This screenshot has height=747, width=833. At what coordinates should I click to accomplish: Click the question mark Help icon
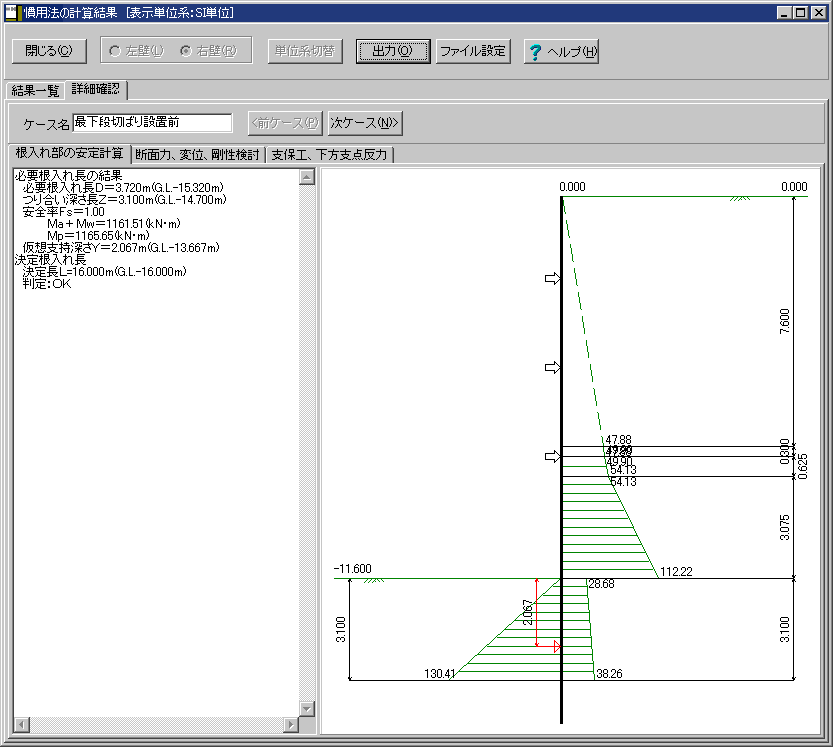click(x=535, y=52)
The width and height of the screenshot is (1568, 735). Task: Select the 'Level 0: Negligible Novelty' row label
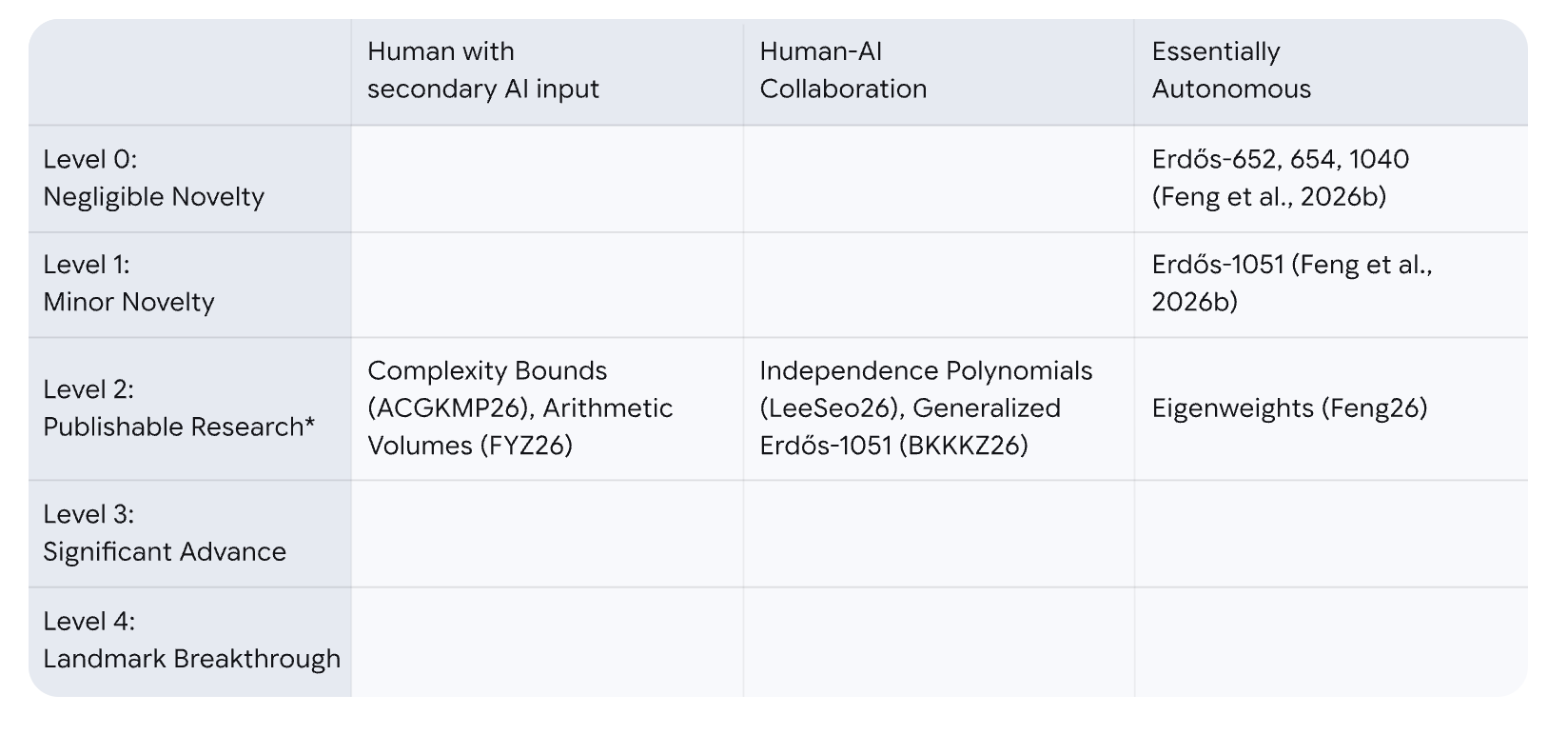click(153, 178)
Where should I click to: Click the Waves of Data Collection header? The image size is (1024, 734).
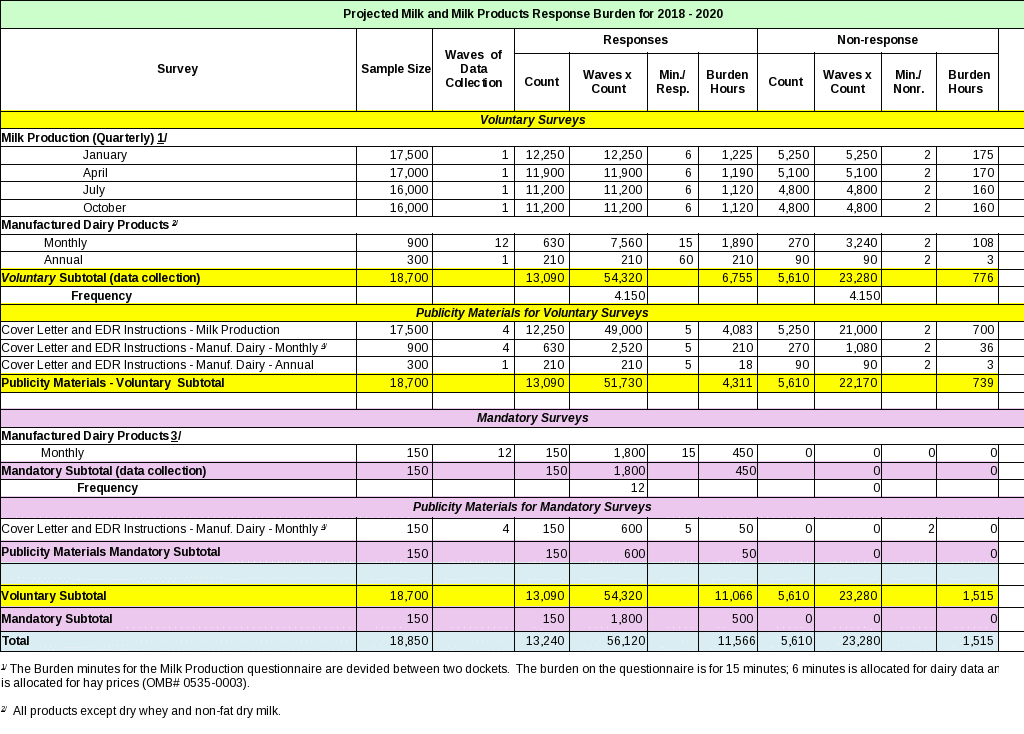(473, 69)
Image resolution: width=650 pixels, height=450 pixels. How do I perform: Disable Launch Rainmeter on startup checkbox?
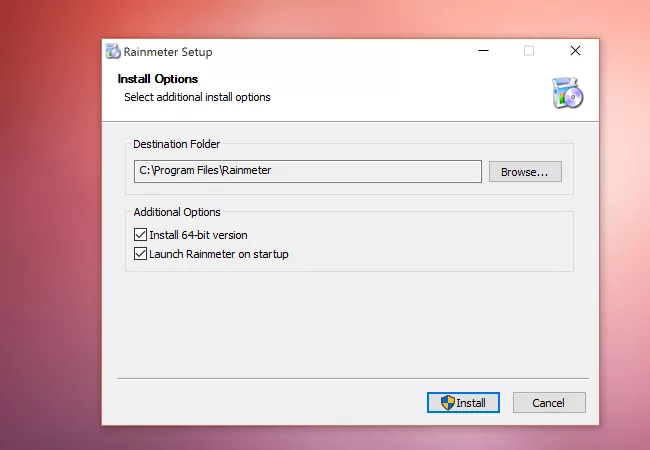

━━━━━━━━━━━━━━━━━━━━━━━━━━━━━━

◆ Tarefa a cumprir: Reescreva todas as linhas dos dados acima, com os pedidos, deslocando em 142 cada número das coordenadas nas respostas. Deixe as imagens de fora.

◆ Solução:
This screenshot has height=747, width=833. At what coordinates should I click to accomplish: Click the question mark Help icon
click(x=677, y=194)
The width and height of the screenshot is (1568, 735). Task: Select the 'Level 0: Negligible Novelty' row label
click(295, 320)
Where should I click to: Click the Waves of Data Collection header? The image size is (1024, 734).
(615, 211)
Image resolution: width=650 pixels, height=450 pixels. How do I perform: Disable Launch Rainmeter on startup checkbox?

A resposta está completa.